◆ TASK DESCRIPTION
Pick out each line in the items below that contains the string "logo", and copy those lines.

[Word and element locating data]
---

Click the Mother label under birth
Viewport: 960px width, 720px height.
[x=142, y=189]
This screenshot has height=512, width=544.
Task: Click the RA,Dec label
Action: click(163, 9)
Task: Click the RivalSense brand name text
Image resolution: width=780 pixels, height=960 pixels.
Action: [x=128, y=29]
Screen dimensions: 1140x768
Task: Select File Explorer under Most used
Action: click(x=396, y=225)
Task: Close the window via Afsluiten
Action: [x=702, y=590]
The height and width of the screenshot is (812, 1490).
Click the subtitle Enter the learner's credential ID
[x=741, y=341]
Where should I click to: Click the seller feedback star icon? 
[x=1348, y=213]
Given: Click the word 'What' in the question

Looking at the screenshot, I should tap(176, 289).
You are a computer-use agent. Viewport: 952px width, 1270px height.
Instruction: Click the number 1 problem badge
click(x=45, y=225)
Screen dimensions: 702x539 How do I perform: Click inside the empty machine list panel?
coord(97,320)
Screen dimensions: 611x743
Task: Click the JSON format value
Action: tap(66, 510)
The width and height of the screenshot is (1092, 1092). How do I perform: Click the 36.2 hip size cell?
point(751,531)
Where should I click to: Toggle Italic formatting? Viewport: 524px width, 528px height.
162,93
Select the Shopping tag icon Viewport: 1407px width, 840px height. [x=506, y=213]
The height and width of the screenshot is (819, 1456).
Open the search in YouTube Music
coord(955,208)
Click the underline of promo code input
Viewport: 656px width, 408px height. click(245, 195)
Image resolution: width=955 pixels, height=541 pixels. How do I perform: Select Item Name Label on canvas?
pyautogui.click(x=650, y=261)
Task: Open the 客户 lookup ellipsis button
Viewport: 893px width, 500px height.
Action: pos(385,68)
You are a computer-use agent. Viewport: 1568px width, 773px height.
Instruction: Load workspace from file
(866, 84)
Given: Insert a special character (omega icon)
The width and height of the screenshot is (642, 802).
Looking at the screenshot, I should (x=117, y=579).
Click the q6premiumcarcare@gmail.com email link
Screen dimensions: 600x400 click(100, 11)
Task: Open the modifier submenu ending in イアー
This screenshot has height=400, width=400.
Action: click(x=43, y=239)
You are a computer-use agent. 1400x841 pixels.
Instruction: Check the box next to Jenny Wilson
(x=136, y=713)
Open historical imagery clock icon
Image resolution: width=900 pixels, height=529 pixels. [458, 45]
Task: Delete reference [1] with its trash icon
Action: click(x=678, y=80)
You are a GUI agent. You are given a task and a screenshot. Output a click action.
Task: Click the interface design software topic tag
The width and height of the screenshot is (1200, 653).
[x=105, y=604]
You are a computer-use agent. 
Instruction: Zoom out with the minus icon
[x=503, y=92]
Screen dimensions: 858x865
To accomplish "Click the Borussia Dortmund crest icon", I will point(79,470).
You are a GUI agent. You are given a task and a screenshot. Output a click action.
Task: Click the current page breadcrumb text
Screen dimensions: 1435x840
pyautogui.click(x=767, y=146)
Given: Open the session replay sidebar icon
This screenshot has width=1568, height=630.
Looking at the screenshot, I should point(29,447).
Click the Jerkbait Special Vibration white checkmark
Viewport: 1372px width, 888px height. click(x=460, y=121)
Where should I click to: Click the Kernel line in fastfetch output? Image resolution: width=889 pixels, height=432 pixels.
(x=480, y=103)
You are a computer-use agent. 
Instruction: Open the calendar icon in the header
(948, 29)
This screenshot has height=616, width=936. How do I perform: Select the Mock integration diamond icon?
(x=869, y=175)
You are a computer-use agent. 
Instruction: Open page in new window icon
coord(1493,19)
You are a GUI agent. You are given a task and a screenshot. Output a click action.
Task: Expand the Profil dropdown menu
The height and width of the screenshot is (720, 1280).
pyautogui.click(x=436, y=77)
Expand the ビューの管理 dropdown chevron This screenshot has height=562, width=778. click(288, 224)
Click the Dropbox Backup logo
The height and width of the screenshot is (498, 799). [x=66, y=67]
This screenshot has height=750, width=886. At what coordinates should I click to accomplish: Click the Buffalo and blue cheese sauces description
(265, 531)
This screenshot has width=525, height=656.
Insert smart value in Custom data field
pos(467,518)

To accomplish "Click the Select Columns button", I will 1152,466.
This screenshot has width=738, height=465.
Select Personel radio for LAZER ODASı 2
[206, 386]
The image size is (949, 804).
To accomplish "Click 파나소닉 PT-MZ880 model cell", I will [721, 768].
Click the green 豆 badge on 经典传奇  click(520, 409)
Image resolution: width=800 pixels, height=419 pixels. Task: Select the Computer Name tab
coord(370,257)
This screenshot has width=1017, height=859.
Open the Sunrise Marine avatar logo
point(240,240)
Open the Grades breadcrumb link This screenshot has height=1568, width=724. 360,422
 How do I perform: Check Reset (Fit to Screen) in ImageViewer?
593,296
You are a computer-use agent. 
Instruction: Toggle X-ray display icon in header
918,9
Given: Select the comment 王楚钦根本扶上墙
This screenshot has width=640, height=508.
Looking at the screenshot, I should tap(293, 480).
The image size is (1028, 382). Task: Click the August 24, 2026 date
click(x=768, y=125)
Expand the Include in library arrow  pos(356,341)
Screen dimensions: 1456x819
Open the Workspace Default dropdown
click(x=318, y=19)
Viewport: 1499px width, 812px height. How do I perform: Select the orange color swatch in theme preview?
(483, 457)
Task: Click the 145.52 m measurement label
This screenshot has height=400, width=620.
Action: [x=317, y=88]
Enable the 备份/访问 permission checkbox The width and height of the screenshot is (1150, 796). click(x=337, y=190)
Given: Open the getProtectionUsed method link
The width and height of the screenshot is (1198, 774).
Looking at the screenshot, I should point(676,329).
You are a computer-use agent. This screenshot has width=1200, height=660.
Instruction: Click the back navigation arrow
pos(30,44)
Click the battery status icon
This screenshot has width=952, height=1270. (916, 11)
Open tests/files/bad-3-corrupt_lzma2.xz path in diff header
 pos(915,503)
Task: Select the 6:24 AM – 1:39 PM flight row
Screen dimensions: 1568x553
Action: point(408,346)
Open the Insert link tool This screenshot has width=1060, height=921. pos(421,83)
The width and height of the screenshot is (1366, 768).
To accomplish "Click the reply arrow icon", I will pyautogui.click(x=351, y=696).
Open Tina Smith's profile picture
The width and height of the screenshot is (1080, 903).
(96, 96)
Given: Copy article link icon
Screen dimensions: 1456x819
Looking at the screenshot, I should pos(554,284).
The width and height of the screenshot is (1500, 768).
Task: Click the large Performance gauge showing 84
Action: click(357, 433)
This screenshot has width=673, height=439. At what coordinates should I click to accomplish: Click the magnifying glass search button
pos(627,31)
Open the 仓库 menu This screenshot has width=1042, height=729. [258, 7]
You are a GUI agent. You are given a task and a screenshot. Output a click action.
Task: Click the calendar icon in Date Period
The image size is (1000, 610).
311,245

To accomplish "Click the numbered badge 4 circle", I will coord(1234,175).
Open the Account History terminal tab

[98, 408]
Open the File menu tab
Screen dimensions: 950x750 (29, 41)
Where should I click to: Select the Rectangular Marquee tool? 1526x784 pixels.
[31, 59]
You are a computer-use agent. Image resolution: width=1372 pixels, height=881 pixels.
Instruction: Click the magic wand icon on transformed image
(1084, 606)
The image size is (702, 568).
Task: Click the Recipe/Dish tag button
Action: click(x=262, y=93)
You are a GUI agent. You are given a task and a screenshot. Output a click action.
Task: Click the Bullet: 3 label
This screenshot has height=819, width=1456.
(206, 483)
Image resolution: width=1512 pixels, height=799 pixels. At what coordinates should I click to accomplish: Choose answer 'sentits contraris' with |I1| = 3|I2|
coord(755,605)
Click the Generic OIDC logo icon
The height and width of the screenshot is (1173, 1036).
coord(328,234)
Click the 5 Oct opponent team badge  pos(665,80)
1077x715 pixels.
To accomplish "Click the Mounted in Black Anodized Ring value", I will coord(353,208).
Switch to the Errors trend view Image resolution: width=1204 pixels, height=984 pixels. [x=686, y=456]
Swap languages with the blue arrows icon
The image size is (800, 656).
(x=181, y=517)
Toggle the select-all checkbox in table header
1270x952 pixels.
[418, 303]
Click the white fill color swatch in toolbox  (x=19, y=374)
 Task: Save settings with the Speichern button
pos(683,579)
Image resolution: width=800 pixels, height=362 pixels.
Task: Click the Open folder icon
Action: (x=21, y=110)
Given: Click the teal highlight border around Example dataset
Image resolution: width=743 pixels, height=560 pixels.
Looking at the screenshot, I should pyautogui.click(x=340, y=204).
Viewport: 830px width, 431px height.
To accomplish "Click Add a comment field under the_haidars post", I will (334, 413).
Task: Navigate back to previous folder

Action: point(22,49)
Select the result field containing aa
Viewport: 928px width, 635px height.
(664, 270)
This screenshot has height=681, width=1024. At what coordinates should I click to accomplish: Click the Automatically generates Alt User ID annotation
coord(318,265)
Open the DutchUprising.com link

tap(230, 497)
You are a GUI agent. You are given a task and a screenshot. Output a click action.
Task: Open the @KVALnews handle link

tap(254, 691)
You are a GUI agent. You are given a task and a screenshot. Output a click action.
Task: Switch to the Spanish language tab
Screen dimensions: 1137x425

---

◆ TASK SOLUTION
Click the Dropbox Backup logo
Open the Sunrise Marine avatar logo
Click the Generic OIDC logo icon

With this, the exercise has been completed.